Assignment = Pick every line from the data below that contains the string "agent" and copy it.

Source material =

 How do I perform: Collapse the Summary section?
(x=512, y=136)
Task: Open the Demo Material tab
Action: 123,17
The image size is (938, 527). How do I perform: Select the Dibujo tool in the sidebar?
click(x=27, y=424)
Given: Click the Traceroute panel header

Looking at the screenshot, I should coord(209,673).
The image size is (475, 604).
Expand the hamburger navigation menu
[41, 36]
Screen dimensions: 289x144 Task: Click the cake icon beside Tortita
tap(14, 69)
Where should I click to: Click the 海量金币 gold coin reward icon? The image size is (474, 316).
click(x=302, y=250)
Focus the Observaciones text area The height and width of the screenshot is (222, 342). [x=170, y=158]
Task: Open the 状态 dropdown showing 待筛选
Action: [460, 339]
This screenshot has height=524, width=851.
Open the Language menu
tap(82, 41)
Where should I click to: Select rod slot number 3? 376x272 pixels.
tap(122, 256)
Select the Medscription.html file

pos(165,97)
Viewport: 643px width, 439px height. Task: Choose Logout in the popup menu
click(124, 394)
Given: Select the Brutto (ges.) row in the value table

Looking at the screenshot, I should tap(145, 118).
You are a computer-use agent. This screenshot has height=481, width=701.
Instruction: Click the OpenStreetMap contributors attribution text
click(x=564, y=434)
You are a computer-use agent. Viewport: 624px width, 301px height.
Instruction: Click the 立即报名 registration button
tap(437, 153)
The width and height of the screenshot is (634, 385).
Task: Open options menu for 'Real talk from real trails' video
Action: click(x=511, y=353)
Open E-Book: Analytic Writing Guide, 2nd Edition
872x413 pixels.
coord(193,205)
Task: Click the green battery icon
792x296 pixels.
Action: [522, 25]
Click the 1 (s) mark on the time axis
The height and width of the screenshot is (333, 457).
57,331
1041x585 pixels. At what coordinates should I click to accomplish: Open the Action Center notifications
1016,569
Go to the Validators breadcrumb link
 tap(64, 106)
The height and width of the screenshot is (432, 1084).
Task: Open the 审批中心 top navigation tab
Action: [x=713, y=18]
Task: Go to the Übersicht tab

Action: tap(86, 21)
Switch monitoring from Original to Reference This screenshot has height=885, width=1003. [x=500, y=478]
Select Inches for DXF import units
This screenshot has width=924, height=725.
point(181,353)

Your solution =
You are a computer-use agent. This screenshot has height=481, width=701.
You are a computer-use agent. Viewport: 624px width, 301px height.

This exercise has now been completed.